Just what have I done to deserve that?”

“Nothing.” I turned to face him. His height came as a surprise after the short Queen; my gaze traveled for some time, up his chest and neck until I reached his unsmiling face. A trace of fear tingled my nerves at the sight of this unaccustomed gravity, and I asked if something were amiss.

“No, no. Have just been making my farewells to the happy couple, who seem to have accepted their miraculous lot with remarkable fortitude. Higganbotham was there, administering another lesson in Modern Greek. I don't believe they give a tinker's damn at the moment, but I daresay he will keep trying until it sinks in.”

“It's good of him to stay on and help them.”

“On the contrary, I think he would have stayed on whether they agreed or no. He's like a chap with a new bride.” Silverton paused to turn pink.

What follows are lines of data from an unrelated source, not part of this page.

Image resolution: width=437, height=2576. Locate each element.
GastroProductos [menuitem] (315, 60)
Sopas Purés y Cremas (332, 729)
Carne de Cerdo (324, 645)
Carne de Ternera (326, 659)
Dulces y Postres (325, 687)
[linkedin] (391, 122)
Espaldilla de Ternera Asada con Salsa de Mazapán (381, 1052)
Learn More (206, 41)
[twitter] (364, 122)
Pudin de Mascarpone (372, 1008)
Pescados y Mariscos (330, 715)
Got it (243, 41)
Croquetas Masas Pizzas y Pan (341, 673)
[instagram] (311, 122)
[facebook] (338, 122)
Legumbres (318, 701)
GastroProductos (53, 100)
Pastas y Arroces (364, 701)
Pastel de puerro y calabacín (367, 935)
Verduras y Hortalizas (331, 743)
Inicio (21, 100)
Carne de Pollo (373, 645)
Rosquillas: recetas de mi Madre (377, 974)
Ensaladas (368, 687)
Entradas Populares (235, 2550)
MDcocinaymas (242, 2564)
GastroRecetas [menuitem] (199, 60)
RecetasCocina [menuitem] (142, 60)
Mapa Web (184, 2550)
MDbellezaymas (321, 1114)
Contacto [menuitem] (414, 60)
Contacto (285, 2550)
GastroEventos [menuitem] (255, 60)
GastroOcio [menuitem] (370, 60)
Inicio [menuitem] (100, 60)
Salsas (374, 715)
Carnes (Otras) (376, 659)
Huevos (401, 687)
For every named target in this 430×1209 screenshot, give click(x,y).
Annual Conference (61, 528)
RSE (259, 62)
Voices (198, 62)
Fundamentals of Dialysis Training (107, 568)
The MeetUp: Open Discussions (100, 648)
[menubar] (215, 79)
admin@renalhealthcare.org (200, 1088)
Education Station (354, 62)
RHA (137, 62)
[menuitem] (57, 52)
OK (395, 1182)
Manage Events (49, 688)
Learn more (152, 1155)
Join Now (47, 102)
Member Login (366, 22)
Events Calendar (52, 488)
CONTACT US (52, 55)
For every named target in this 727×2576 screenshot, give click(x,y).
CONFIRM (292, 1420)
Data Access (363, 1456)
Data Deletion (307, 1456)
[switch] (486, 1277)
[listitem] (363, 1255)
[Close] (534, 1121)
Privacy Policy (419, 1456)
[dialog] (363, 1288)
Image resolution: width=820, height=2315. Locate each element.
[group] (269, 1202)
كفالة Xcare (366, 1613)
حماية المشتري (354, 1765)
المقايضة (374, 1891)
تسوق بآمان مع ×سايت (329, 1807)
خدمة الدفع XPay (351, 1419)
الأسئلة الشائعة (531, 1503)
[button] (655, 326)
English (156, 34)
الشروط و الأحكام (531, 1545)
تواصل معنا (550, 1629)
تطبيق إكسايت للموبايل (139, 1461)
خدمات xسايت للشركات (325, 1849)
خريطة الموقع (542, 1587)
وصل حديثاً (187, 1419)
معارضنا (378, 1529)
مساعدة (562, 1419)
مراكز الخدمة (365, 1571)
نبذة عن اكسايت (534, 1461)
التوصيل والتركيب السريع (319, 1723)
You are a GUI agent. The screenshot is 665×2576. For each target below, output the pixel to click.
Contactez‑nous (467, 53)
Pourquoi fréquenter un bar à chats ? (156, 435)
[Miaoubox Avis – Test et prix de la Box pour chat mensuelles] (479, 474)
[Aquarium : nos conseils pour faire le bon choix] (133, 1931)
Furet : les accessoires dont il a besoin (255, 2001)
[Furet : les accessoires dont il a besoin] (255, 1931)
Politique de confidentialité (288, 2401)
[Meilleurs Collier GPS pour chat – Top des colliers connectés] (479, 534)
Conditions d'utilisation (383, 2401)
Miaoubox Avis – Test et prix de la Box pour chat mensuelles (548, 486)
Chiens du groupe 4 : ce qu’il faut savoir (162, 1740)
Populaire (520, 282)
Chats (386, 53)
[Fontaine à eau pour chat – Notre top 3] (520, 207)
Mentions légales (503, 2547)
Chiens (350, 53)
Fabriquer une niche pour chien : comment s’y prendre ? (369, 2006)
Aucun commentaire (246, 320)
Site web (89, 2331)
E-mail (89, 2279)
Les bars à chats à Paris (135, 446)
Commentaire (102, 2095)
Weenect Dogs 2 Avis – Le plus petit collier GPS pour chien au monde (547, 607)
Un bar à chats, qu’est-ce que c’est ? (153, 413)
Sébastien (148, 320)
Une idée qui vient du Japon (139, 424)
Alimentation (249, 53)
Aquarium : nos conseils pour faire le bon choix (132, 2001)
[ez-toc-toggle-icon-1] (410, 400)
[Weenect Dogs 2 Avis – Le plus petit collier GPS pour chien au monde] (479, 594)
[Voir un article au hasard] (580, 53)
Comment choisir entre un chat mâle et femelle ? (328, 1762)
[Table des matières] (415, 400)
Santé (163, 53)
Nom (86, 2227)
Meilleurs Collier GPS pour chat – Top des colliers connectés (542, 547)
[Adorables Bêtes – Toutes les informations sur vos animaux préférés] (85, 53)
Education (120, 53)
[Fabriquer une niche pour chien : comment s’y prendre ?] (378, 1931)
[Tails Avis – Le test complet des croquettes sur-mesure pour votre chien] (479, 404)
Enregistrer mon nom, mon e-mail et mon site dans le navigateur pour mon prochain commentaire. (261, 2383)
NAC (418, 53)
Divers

“Yes,” I said. “About that.”

“Don't say it like that.”

“Like what?”

“Like you're about to tell me
no.

The breeze was ruffling his hair, and the sun found his cheek. By now, the bruises had largely faded. Except for a few red marks left behind by the more serious lacerations, his beauty was back
in possession of his face, thoughtlessly perfect. He wasn't wearing his spectacles, and his eyes were blue and earnest, crinkled with worry at the corners. I reached up and brushed a speck of imaginary dust from his broad right shoulder.

“I wasn't about to say no,” I said. “But—”

He caught my hand, just before it left his shoulder, and held my fingers against his chest. “But?”

At the sight of his relief, and the warmth of his breath on my face, I had forgotten the substance of my conditional clause. “But I—but before we—”

Silverton leaned closer. His hand tightened around mine. “Before we
what
, Truelove?”

“Before you—that is, I think—”

He lifted his other hand and touched his finger to my lips. “Oh, let's not have any of this thinking business, Truelove. If you think any more, I daresay you'll probably change your mind, and my last hope for earthly redemption will be shattered.”

He is going to kiss me,
I thought, and then, in wonder:
And, by God, I believe I am going to let him.

His hand moved to lie against my cheek, and such was the length of him, his fingertips rested on the crown on my head, while his wrist touched my jaw.

“If you wish to remain untouched before your wedding night, Truelove,” he said, smiling a little, “you had better speak up now.”

His head moved closer, while my ears sorted through his words. His eyelids sank, and I closed my own eyes. Just before his lips touched mine, I heard myself say, “But I am not untouched.”

Silverton paused, a millimeter away.

A second passed, and another. I opened my eyes.

“What did you say?” he asked softly.

I don't think I answered him aloud; I don't think I was able to say the words again, not while his eyes were open, and mine, too.

“Yes,” he said at last. “As I thought.”

He did not release my hand, but he straightened away from the imminent kiss. A bird screamed overhead.

“We should be getting back,” I said. “The ship leaves soon.”